Clementoni


König Salomons Schatzkammer (Alessandro Saragosa, 2 - 5 Spieler, ab 8 Jahre)

Die Ausgrabungsstätte beseht aus einer Spielfläche von 6 mal 6 Feldern. Auf jedes dieser Felder werden vier Ausgrabungsplättchen gelegt. Dann erhält jeder Spieler Karten in Abhängigkeit der Spielerzahl. Es werden so viele Runden wie die Spieler Karten bekommen haben. Jede Runde besteht aus zwei Teilen. Zunächst wählen die Spieler gleichzeitig eine ihrer Handkarten aus. Auf dieser Karte befindet sich eine Anordnung von Ausgrabungsplättchen sowie eine Zahl. Die Zahl bestimmt die Reihenfolge, in der gegraben werden darf. Wer dann graben darf, muss die Karte ausrichten und nun genau eine Konstellation von Plättchen abgraben, wie sie die Karte vorgibt. Dabei müssen alle Plättchen auf der selben Ebene liegen. Damit man nun bessere Plättchen bekommt, darf man sie vorher verschieben, was allerdings Geld kostet. Es gibt nun vier verschiedene Arten von Plättchen: Schätze bringen direkt Geld. Für Flüche gibt es am Ende Punkte, wenn man einer der beiden Spieler ist, die am meisten Flüche besitzen. Flüche müssen allerdings beim Ausgraben bezahlt werden. Von den Pergamentrollen gibt es vier verschiedene. Für sie gibt es nur Punkte, wenn man alle vier besitzt. Zuletzt gibt es noch magische Gegenstände. Für sie kann man ähnlich den Flüchen am Ende Punkte bekommen. Statt dessen kann man sie aber auch nutzen und so einen Vorteil erhalten, z. B. darf man mit dem magischen Beil einmalig auf unterschiedlichen Ebenen ausgraben. Wer am Ende die meisten Punkte hat, gewinnt.

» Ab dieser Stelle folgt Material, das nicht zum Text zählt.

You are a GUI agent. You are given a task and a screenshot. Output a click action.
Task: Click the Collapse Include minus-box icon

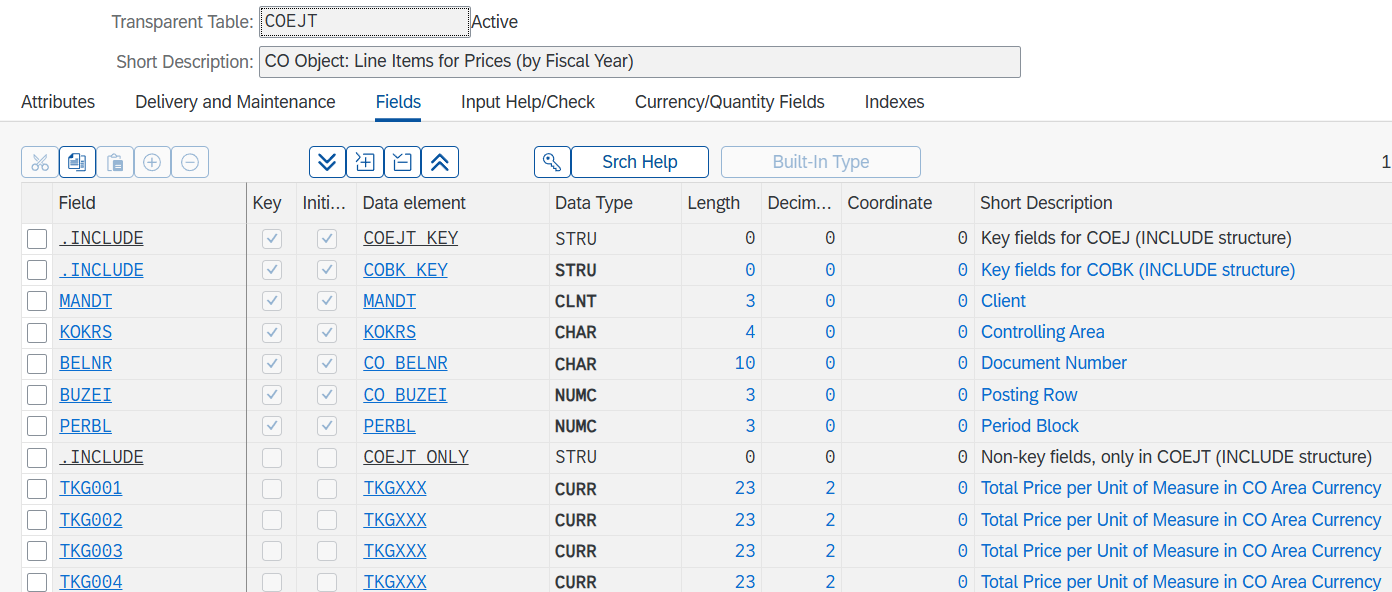point(402,162)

Fazit: die Dreidimensionalität gepaart mit den diversen Ausgrabungsmöglichkeiten machen König Salomons Schatzkammer zu einer der interessantesten Neuheiten der Spielwarenmesse 2005.


Wikinder (Federico & Leo Colovini, 2 - 4 Kinder, ab 5 Jahre)

Jeder besitzt ein Boot auf der Heimatinsel. Von dort aus geht es kreisförmig an sieben Inseln vorbei, auf der zunächst fünf Fässer stehen. Gewürfelt wird mit drei Farbwürfeln. Farbwürfel in der gleiche Farbe wie das Boot bringen das Schiff nicht vorwärts. Für jeden anderen Würfel zieht das Boot eine Insel weiter. Von der Insel, an der das Boot anlegt, darf man nun ein Fass aufladen. Liegen dort noch andere Boote, darf man das Fass auch von einem anderen Boot nehmen. Doch Fässer machen das Boot langsamer., denn auch für Würfel deren Farbe mit einem geladenen Fass übereinstimmt, bringen das Boot nicht vorwärts. Kommt man an der Heimatinsel vorbei, so entlädt man die Fässer und kann nun wieder zügiger voranziehen. Gewonnen hat der Spieler, der zuerst 15 Fässer nach Haus gebracht hat.

Fazit: Bei diesem Würfelspiel kann man über die Farbe der Fässer begrenzt Einfluss auf das Spielgeschehen nehmen. Auch hier spielt das Auge mit.